Het bloedde als een rund. Mijn wijsvinger. Ik wist het. Dat dat niet zo handig was. Om dat zo te doen. Met dat mes. Haastige spoed. Het dorp even verderop heeft een dokterspost. Maar zaterdagmiddag, dus gesloten. Het antwoordapparaat babbelt er lustig op los. Wat je doen moet bij afwezigheid. Er is een dokter van dienst, maar ook dat nummer heeft een keuzemenu dat daarna doorverbindt naar datzelfde ratelende antwoordapparaat. Schiet niet op. Dan maar het ziekenhuis. Op een half uurtje rijden. Eerst bellen. Daar neemt nog een mens op. Meteen. Lekker! Of ik langs kan komen. Snee in de vinger. ¨Bien sûr,¨ zegt de stem. ¨Altijd welkom.¨ Rijden maar.

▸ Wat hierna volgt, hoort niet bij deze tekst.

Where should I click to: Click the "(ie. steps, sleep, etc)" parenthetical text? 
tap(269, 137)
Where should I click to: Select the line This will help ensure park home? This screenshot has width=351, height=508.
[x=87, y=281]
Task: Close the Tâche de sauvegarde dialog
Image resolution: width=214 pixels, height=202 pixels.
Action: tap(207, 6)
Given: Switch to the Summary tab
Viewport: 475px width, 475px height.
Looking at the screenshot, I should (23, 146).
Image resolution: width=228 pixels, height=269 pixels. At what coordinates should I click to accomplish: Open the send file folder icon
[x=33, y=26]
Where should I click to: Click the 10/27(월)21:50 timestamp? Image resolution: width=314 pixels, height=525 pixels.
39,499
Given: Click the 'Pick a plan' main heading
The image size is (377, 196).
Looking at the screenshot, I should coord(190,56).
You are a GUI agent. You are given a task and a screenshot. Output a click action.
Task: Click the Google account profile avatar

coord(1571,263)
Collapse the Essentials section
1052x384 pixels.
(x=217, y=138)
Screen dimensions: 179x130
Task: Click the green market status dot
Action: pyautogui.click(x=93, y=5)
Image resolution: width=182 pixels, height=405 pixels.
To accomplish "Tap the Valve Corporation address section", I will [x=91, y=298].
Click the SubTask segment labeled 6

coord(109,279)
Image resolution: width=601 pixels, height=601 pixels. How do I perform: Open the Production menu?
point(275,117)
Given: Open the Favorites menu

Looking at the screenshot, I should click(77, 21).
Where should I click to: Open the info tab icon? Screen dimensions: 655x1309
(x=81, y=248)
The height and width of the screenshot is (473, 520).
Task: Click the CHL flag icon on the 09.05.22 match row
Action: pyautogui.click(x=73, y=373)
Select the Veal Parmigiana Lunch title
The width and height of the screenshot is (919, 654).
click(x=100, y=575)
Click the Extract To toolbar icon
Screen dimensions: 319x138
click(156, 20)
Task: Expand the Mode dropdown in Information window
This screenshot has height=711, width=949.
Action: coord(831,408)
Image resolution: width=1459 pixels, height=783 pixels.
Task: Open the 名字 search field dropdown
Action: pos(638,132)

Het ziekenhuisgebouw staat er vervallen bij. Doet denken aan een ouderwets zwembad. Of een gesticht ofzo. Oostblok. Op de eerste hulp weet de dame achter de balie al hoe de zaak ervoor staat. ¨Aha, u bent die meneer met snee in de vinger,¨ zegt ze meer dan vriendelijk. Na geduldig naam en adres te hebben genoteerd, gebaart ze me in de wachtruimte plaats te nemen. Er was daar al flink wat reuring toen ik zojuist de eerste hulp binnenliep. Daar in die wachtruimte. Nog steeds. Een jonge vrouw in shorts, compleet uit haar plaat, maakt onophoudelijk luid giechelend obscene gebaren. Flirt met iedereen. Haar kompaan, evenmin fris, vraagt me niet op haar te letten. ¨Dronken. Wodka. Overgegeven. Bloed.¨ Versta ik.
De wulpse dame huppelt ondertussen opzichtig met veelzeggende heupbewegingen door de gang. Het doet haar blote dijen wiebelen. Ze danst plotseling pal voor me. Verleidelijk lachend. Wat ze zegt versta ik niet, maar zodra ze knielt en met half open vuistjes draaiend een denkbeeldige pijp voor de getuite mond vormt barst ik in lachen uit. Ze knipoogt en knikt met het hoofd richting toilet. De blik is veelzeggend, maar het droge schuim op de krampachtig bewegende lippen verraadt dat er meer in het spel is dan alleen wodka. XTC all over. Ze heeft er zin in. Op iedereen verliefd. Wie wil kan een beurt krijgen. Ook de oude grijze vrouw met rollator, die half slapend naast mij zit. Het is een uur of drie. ´s Middags? Alles kan. Hier in de Picardie. Het wordt de dame achter het loket te veel, ze verlaat kordaat haar post en maant het wiebeldier vriendelijk doch dringend naast haar vriend plaats te nemen. Dan draait er een deur open en wordt mijn naam geroepen.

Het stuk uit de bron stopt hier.